1/11/2018
RacinBoys
Golden Driller opportunity for young Presley Truedson
RACINBOYS EXCLUSIVE By Reid Spencer (Tulsa, OK) -- At age 16, and as the youngest competitor in the Lucas Oil Chili Bowl Nationals, Presley Truedson already has had to answer the question “What’s next?” at several junctures in her life.
PHOTO CREDIT: Todd Surprise/RBN
Raised in northwestern Minnesota, Truedson started racing go-karts in nearby North Dakota at age nine.
“That was just kind of a hobby with my dad, to do for fun,” Truedson said on Thursday at Tulsa Expo Raceway, less than four hours before she would run her first-ever qualifying Chili Bowl qualifying night in the No. 5T Toyota owned by Zach Daum.
“We ended up having a lot of success with it, went to the national level with that and did really well.”
Well, enough, as it turned out to win four state karting championships. From
there, Truedson looked for new worlds to conquer.
“We thought, ‘What else can we do,’ so we started racing 1000cc Lightning Sprints, and from there I ran an Eagle Motorsports Henchcraft (chassis),” she said. “That’s kind of how the deal worked out with Zach was that I was running the Henchcraft brand and he has Eagle cars.
“So we had a lot of success, and I ended up winning the national championship in the Lightning Sprints,” she said.
It was on to the next adventure, a foray into midget cars. Truedson is friends with Savanna Schatz, daughter of North Dakotan and World of Outlaws legend Donny Schatz. Daum asked the champion driver for an evaluation of Truedson’s ability, and Schatz vouched for her talent.
In her fourth event with Daum in the Lucas Oil POWRi National Midget Series, Truedson advanced to the A-main at Jacksonville (Ill.) Speedway and finished 16th against some of the best drivers in the country, including the Keith Kunz Motorsports armada.
And now it’s the Chili Bowl, with its 350-plus entrants for the girl who grew up in Kennedy, Minn., a town of 200, playing goalie for a boys’ ice hockey travel team. There were no girls’ hockey teams in Kennedy, which is almost as close to Manitoba as it is to North Dakota, but that didn’t bother Truedson.
“That’s always kind of been my mentality, I think,” she said. “It doesn’t matter who you’re playing against or racing against. At the end of the day, we all want to win. So it was kind of neat to be able to do that.”

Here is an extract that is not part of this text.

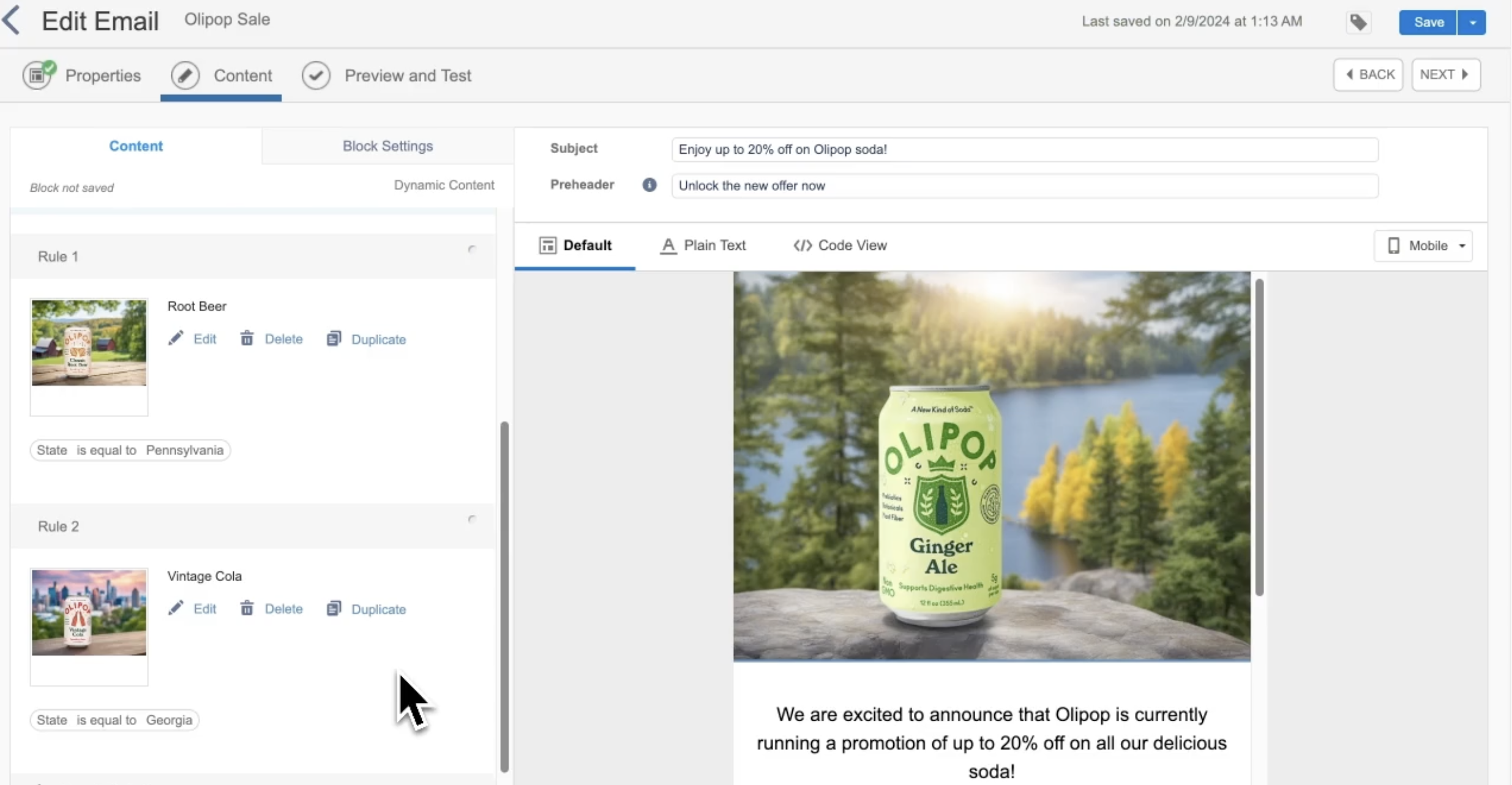
Task: Click inside the Subject input field
Action: [1022, 149]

And Truedson, who is guaranteed to roll her eyes when someone suggests she’s named for Elvis, found that hockey skills translated to the race track.
“I like the pace of it, I guess, having to have those quick reflexes,” she said. “There’s a lot of parallels between racing and hockey that I’m coming to find. It’s a lot about the mind-set and having the preparedness to do the best you can out there.”
With a 4.0 grade point average in high school, Truedson expects to be taking some online college courses in her junior year. She has a particular fondness for science and math.
“I think it’s all really cool,” she said. “A lot of that goes into racing. You can be a really good race car driver, but I feel like you can really improve on that if you know what’s going on with your car. You can then give lots more feedback and more detail and say, ‘Hey, this is what the car’s doing, this is what I feel, and what can we do to improve that?’
“And thinking out of the box really helps, because sometimes you have to be a little abstract to get the upper hand on the competition.”
On her short list of short-term goals is a national championship with Toyota and Daum. Beyond that, Truedson doesn’t know specifically what’s next.
“I really don’t know what I want to do yet,” said Truedson, who started fifth and finished fifth in her qualifying heat on Thursday. “I think that’s still up in the air. All I know is that I want to be involved in motorsports and racing, wherever it takes me, whether it’s driving or not.”